§ **RECORDED INFORMATION**

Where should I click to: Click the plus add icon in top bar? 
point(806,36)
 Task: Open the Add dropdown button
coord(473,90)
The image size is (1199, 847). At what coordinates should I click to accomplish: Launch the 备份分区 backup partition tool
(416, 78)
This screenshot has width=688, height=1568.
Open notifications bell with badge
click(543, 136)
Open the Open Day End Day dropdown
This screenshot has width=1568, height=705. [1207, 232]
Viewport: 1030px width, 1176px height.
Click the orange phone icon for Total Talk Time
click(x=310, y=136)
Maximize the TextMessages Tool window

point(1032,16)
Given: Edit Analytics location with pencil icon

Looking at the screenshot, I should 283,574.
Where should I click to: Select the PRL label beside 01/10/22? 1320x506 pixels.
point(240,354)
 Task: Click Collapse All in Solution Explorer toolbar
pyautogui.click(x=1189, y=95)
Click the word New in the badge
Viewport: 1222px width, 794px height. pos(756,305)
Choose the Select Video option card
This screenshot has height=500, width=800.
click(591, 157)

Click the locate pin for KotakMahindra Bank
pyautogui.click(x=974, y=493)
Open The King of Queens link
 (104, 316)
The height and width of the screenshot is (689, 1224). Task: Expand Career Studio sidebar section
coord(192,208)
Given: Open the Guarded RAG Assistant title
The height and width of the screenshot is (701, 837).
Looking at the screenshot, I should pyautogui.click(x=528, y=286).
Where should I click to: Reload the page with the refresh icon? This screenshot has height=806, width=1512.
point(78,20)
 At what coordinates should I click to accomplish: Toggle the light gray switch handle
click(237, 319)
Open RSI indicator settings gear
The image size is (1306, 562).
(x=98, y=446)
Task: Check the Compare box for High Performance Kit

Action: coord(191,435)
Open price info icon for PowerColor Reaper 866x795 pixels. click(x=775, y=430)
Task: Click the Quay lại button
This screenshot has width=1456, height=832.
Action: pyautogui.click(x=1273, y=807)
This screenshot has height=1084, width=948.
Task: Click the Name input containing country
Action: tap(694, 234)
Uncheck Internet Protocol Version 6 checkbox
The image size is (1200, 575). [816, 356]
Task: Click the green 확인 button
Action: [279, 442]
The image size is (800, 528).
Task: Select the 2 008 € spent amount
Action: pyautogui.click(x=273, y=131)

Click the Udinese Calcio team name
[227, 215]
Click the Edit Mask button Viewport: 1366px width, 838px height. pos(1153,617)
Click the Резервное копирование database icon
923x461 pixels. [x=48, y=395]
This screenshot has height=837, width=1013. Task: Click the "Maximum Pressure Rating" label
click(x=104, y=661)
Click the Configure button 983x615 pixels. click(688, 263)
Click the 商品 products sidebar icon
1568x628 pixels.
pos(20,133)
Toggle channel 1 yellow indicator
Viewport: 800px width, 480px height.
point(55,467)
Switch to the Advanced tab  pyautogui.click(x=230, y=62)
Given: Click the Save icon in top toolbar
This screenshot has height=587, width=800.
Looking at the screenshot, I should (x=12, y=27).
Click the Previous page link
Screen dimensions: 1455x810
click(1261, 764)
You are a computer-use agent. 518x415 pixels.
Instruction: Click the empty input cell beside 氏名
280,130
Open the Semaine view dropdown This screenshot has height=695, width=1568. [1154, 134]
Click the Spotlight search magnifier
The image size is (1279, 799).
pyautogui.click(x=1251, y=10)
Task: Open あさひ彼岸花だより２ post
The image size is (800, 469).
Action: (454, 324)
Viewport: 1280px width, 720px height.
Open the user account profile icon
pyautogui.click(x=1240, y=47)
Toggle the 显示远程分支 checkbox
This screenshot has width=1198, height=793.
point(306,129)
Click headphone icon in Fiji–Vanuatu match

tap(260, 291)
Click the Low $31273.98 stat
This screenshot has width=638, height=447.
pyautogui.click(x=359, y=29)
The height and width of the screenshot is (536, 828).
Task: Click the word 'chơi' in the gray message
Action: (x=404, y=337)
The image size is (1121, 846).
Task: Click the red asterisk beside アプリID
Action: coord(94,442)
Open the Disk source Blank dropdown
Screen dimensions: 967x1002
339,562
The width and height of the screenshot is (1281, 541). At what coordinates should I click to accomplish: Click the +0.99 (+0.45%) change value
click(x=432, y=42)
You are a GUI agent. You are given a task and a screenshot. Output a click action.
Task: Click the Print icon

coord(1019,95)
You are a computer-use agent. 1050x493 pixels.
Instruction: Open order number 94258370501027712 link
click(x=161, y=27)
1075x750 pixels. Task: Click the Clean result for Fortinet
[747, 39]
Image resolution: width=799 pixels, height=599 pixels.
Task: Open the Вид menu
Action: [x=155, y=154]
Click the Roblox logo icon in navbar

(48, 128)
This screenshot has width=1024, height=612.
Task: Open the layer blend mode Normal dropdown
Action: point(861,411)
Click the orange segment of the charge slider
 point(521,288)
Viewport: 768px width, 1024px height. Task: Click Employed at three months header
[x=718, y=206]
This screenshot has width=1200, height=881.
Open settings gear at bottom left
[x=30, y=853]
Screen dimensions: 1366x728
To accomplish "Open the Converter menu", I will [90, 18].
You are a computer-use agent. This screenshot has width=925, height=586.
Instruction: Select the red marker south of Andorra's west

§ **WHAT YOU ARE ASKED TO DO**
The complete data is to be transcribed verbatim.

§ **YOUR SOLUTION**
Where should I click to: Click the plus add icon in top bar? 
point(806,36)
 Task: Open the Add dropdown button
coord(473,90)
The image size is (1199, 847). At what coordinates should I click to accomplish: Launch the 备份分区 backup partition tool
(416, 78)
This screenshot has width=688, height=1568.
Open notifications bell with badge
click(543, 136)
Open the Open Day End Day dropdown
This screenshot has width=1568, height=705. [1207, 232]
Viewport: 1030px width, 1176px height.
Click the orange phone icon for Total Talk Time
click(x=310, y=136)
Maximize the TextMessages Tool window

point(1032,16)
Given: Edit Analytics location with pencil icon

Looking at the screenshot, I should 283,574.
Where should I click to: Select the PRL label beside 01/10/22? 1320x506 pixels.
point(240,354)
 Task: Click Collapse All in Solution Explorer toolbar
pyautogui.click(x=1189, y=95)
Click the word New in the badge
Viewport: 1222px width, 794px height. pos(756,305)
Choose the Select Video option card
This screenshot has height=500, width=800.
click(591, 157)

Click the locate pin for KotakMahindra Bank
pyautogui.click(x=974, y=493)
Open The King of Queens link
 (104, 316)
The height and width of the screenshot is (689, 1224). Task: Expand Career Studio sidebar section
coord(192,208)
Given: Open the Guarded RAG Assistant title
The height and width of the screenshot is (701, 837).
Looking at the screenshot, I should pyautogui.click(x=528, y=286).
Where should I click to: Reload the page with the refresh icon? This screenshot has height=806, width=1512.
point(78,20)
 At what coordinates should I click to accomplish: Toggle the light gray switch handle
click(237, 319)
Open RSI indicator settings gear
The image size is (1306, 562).
(x=98, y=446)
Task: Check the Compare box for High Performance Kit

Action: coord(191,435)
Open price info icon for PowerColor Reaper 866x795 pixels. click(x=775, y=430)
Task: Click the Quay lại button
This screenshot has width=1456, height=832.
Action: pyautogui.click(x=1273, y=807)
This screenshot has height=1084, width=948.
Task: Click the Name input containing country
Action: tap(694, 234)
Uncheck Internet Protocol Version 6 checkbox
The image size is (1200, 575). [816, 356]
Task: Click the green 확인 button
Action: [279, 442]
The image size is (800, 528).
Task: Select the 2 008 € spent amount
Action: pyautogui.click(x=273, y=131)

Click the Udinese Calcio team name
[227, 215]
Click the Edit Mask button Viewport: 1366px width, 838px height. pos(1153,617)
Click the Резервное копирование database icon
923x461 pixels. [x=48, y=395]
This screenshot has height=837, width=1013. Task: Click the "Maximum Pressure Rating" label
click(x=104, y=661)
Click the Configure button 983x615 pixels. click(688, 263)
Click the 商品 products sidebar icon
1568x628 pixels.
pos(20,133)
Toggle channel 1 yellow indicator
Viewport: 800px width, 480px height.
point(55,467)
Switch to the Advanced tab  pyautogui.click(x=230, y=62)
Given: Click the Save icon in top toolbar
This screenshot has height=587, width=800.
Looking at the screenshot, I should (x=12, y=27).
Click the Previous page link
Screen dimensions: 1455x810
click(1261, 764)
You are a computer-use agent. 518x415 pixels.
Instruction: Click the empty input cell beside 氏名
280,130
Open the Semaine view dropdown This screenshot has height=695, width=1568. [1154, 134]
Click the Spotlight search magnifier
The image size is (1279, 799).
pyautogui.click(x=1251, y=10)
Task: Open あさひ彼岸花だより２ post
The image size is (800, 469).
Action: (454, 324)
Viewport: 1280px width, 720px height.
Open the user account profile icon
pyautogui.click(x=1240, y=47)
Toggle the 显示远程分支 checkbox
This screenshot has width=1198, height=793.
point(306,129)
Click headphone icon in Fiji–Vanuatu match

tap(260, 291)
Click the Low $31273.98 stat
This screenshot has width=638, height=447.
pyautogui.click(x=359, y=29)
The height and width of the screenshot is (536, 828).
Task: Click the word 'chơi' in the gray message
Action: (x=404, y=337)
The image size is (1121, 846).
Task: Click the red asterisk beside アプリID
Action: coord(94,442)
Open the Disk source Blank dropdown
Screen dimensions: 967x1002
339,562
The width and height of the screenshot is (1281, 541). At what coordinates should I click to accomplish: Click the +0.99 (+0.45%) change value
click(x=432, y=42)
You are a GUI agent. You are given a task and a screenshot. Output a click action.
Task: Click the Print icon

coord(1019,95)
You are a computer-use agent. 1050x493 pixels.
Instruction: Open order number 94258370501027712 link
click(x=161, y=27)
1075x750 pixels. Task: Click the Clean result for Fortinet
[747, 39]
Image resolution: width=799 pixels, height=599 pixels.
Task: Open the Вид menu
Action: [x=155, y=154]
Click the Roblox logo icon in navbar

(48, 128)
This screenshot has width=1024, height=612.
Task: Open the layer blend mode Normal dropdown
Action: point(861,411)
Click the orange segment of the charge slider
 point(521,288)
Viewport: 768px width, 1024px height. Task: Click Employed at three months header
[x=718, y=206]
This screenshot has width=1200, height=881.
Open settings gear at bottom left
[x=30, y=853]
Screen dimensions: 1366x728
To accomplish "Open the Converter menu", I will [90, 18].
You are a computer-use agent. This screenshot has width=925, height=586.
Instruction: Select the red marker south of Andorra's west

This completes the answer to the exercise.